Start of Extracted material

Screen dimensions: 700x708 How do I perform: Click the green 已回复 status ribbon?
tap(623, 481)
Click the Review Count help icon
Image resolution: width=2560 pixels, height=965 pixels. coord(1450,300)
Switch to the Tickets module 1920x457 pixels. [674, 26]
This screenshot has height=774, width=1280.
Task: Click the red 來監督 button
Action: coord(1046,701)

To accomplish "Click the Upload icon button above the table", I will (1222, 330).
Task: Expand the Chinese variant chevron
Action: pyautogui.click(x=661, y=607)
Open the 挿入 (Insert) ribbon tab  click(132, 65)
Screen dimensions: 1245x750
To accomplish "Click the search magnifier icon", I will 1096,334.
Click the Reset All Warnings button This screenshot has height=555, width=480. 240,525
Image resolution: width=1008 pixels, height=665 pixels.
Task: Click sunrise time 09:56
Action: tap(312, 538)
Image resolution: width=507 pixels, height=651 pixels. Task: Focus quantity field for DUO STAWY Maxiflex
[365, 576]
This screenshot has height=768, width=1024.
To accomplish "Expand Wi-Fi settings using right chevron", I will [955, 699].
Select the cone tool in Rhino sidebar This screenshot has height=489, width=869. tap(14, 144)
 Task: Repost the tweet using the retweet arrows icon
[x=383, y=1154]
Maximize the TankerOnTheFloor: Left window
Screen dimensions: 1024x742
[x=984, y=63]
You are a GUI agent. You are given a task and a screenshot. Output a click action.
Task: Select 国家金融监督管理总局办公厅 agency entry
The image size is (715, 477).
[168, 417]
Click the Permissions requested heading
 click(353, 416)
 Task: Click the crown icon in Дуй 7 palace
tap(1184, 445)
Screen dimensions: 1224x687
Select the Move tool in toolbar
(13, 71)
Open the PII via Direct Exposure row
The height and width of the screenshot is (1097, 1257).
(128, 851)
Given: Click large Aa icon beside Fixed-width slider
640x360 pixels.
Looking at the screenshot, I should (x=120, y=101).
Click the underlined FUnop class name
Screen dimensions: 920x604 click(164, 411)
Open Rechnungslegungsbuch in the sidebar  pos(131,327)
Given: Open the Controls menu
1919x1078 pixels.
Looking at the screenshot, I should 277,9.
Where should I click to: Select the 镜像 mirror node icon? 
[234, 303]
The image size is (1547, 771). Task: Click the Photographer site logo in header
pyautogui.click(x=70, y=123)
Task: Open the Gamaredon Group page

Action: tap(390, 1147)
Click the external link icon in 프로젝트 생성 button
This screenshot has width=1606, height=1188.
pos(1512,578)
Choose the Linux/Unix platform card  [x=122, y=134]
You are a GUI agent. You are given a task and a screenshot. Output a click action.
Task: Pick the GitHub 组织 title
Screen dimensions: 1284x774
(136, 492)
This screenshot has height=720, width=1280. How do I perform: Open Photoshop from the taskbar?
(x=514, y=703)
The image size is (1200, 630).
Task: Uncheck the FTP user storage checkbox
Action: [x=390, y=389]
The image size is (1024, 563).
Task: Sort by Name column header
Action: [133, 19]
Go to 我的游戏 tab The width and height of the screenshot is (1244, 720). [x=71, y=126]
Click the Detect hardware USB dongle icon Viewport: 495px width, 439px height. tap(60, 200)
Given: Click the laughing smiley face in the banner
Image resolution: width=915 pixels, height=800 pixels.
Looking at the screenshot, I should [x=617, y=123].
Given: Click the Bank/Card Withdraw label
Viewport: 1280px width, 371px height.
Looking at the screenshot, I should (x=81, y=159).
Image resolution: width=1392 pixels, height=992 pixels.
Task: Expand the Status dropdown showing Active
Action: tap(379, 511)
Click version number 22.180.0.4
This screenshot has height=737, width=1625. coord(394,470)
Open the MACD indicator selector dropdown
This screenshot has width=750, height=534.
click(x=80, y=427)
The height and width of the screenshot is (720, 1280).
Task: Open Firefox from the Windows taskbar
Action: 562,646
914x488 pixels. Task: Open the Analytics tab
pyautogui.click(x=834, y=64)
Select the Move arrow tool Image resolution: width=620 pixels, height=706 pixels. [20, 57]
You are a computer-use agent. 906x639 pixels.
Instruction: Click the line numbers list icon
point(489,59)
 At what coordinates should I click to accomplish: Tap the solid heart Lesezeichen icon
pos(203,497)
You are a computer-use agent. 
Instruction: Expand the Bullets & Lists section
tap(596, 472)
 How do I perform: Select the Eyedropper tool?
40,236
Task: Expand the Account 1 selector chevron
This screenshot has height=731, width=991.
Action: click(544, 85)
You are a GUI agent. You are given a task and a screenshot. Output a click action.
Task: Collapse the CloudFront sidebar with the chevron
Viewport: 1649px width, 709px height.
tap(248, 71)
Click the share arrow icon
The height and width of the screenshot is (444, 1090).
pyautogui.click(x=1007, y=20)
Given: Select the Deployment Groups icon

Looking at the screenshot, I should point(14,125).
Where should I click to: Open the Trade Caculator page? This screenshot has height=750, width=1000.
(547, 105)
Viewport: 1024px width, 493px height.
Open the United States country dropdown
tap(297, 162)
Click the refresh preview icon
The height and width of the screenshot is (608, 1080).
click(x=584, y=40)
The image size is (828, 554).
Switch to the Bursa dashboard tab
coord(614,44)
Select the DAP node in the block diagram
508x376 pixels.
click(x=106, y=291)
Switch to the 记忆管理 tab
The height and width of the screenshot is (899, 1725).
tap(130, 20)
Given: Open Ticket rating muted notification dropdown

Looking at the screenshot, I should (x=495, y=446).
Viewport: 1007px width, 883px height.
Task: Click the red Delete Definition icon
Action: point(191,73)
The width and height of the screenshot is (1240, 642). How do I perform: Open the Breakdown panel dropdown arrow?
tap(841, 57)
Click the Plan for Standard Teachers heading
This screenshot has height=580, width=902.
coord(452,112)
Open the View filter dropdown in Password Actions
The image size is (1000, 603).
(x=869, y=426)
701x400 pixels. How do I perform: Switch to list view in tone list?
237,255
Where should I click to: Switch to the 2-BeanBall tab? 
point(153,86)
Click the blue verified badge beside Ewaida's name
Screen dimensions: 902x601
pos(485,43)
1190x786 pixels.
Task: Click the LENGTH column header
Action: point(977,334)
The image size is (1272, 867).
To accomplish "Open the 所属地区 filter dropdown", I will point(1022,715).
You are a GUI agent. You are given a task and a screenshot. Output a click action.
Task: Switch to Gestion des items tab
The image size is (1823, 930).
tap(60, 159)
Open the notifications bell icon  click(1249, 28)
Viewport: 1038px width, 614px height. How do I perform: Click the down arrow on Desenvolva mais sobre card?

End of Extracted material

*About this exercise*: Examine the records and pull out every line where the string "selector" occurs.

*Answer area*:
Open the MACD indicator selector dropdown
Task: Expand the Account 1 selector chevron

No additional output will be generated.